▸ **PROBLEM TO WORK ON**
If a line in the entries below includes the string "agent", copy it out.

▸ **Saved entries**
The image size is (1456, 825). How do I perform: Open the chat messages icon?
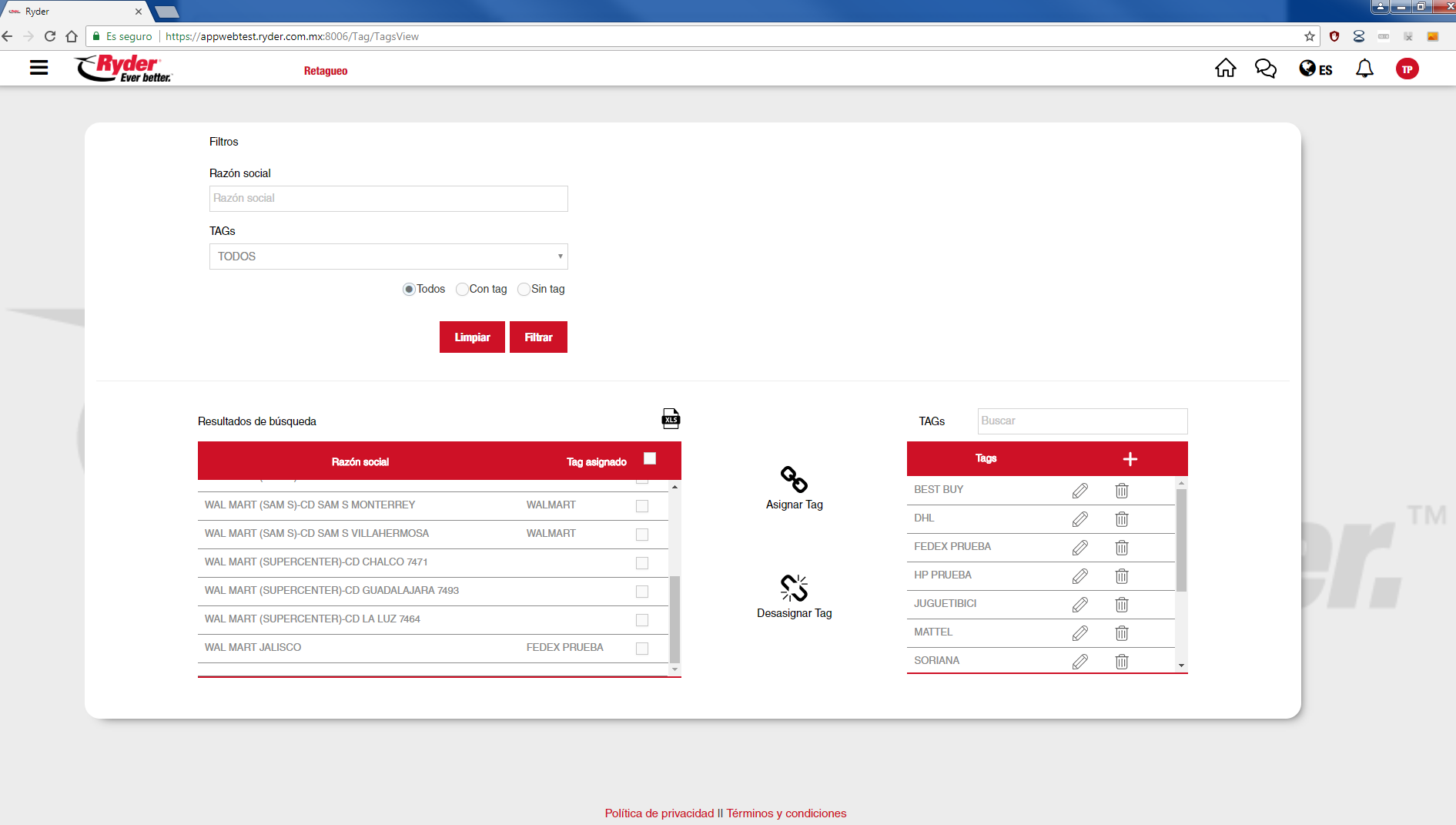pyautogui.click(x=1265, y=69)
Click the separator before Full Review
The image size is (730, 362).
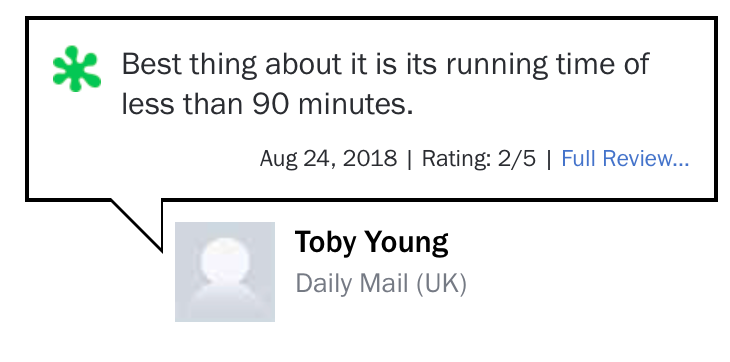coord(549,159)
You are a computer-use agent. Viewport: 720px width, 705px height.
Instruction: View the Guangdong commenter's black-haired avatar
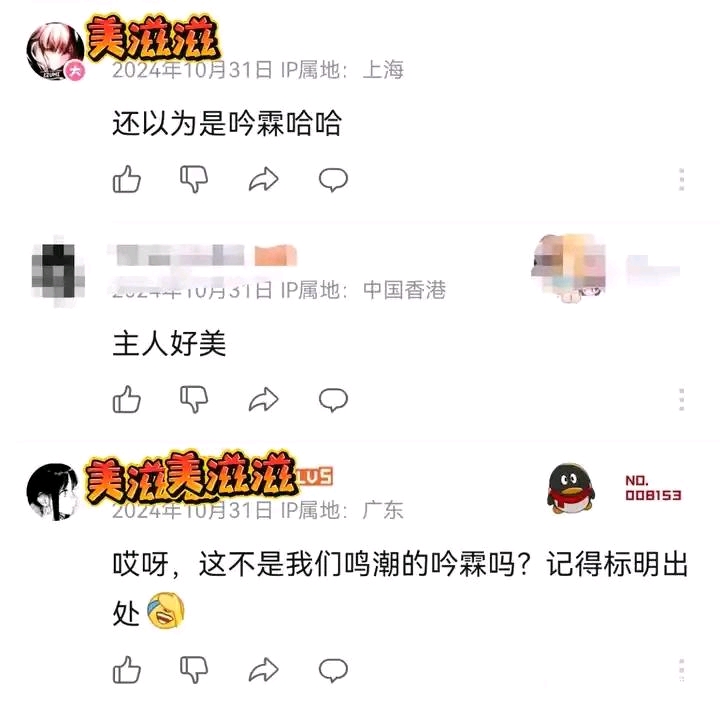tap(53, 492)
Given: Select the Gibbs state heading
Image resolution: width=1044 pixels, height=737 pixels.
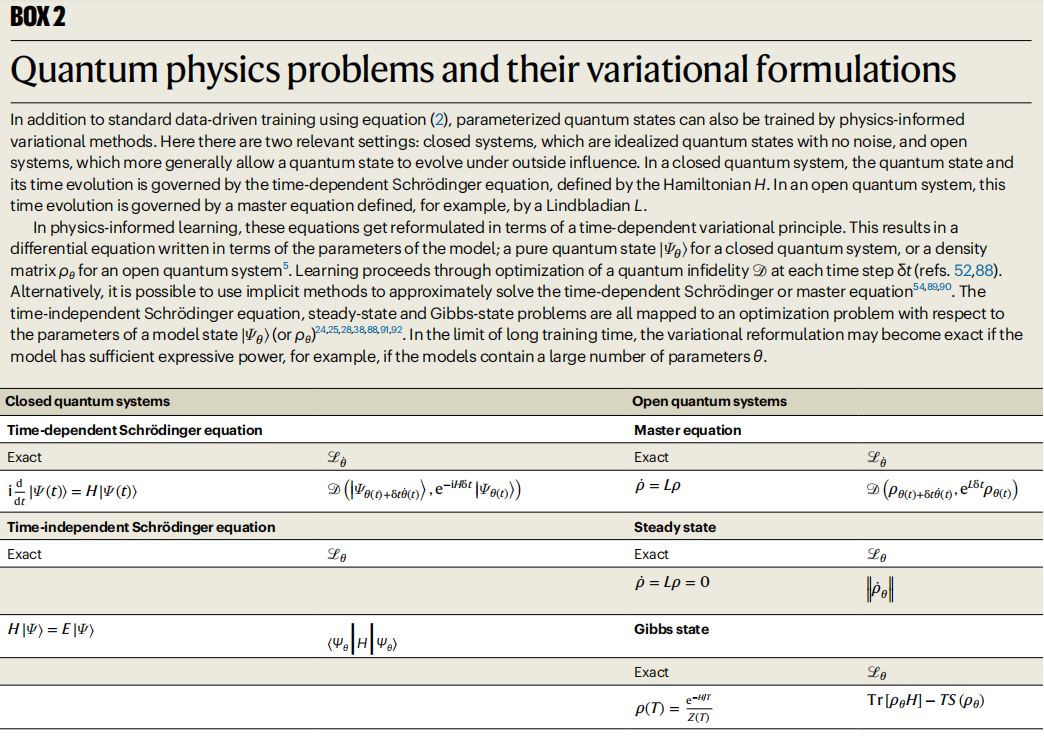Looking at the screenshot, I should (x=671, y=629).
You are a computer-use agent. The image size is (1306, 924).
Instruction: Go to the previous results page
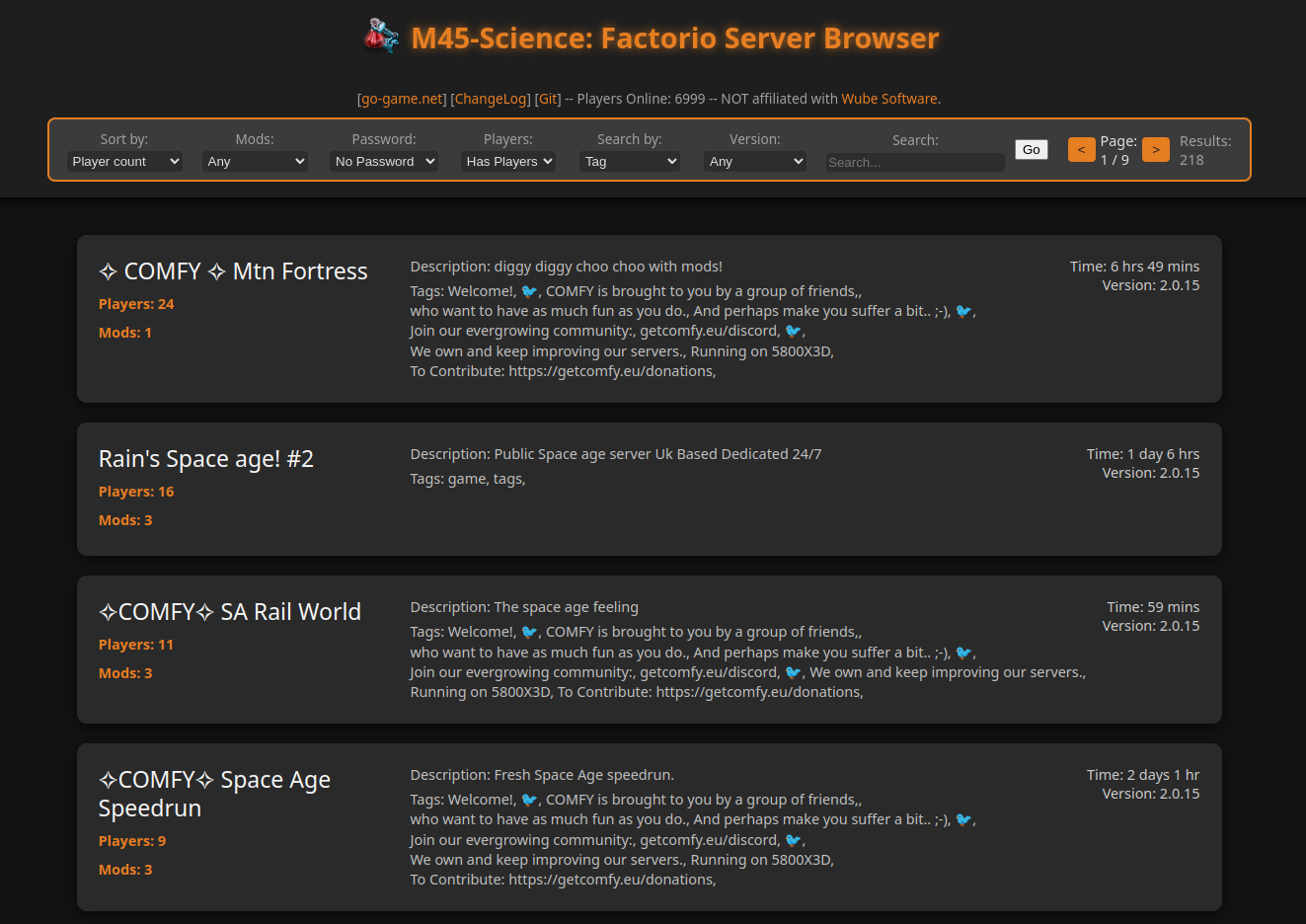(x=1081, y=150)
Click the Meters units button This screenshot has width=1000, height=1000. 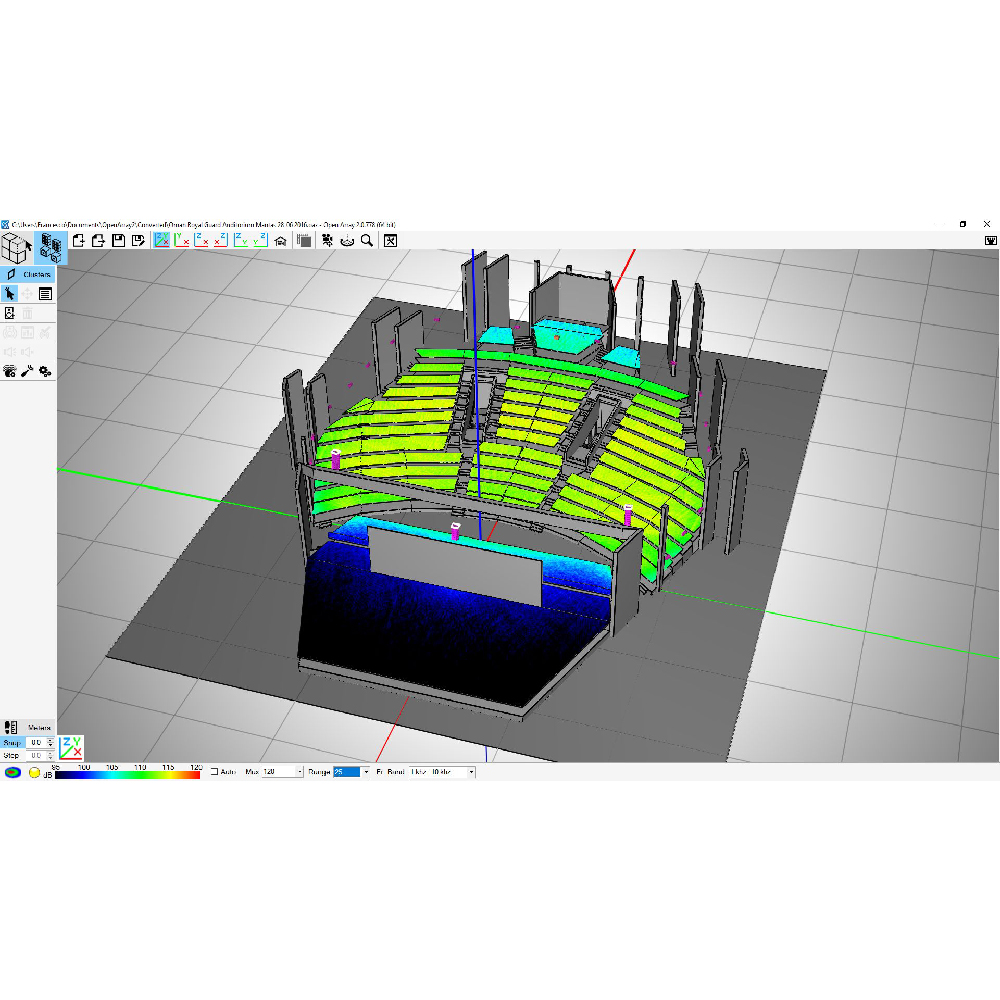pos(39,727)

▸ **RESPONSE AREA**
You are a computer-use agent. Viewport: 720px width, 705px height.
You are a computer-use agent. The image size is (1306, 924).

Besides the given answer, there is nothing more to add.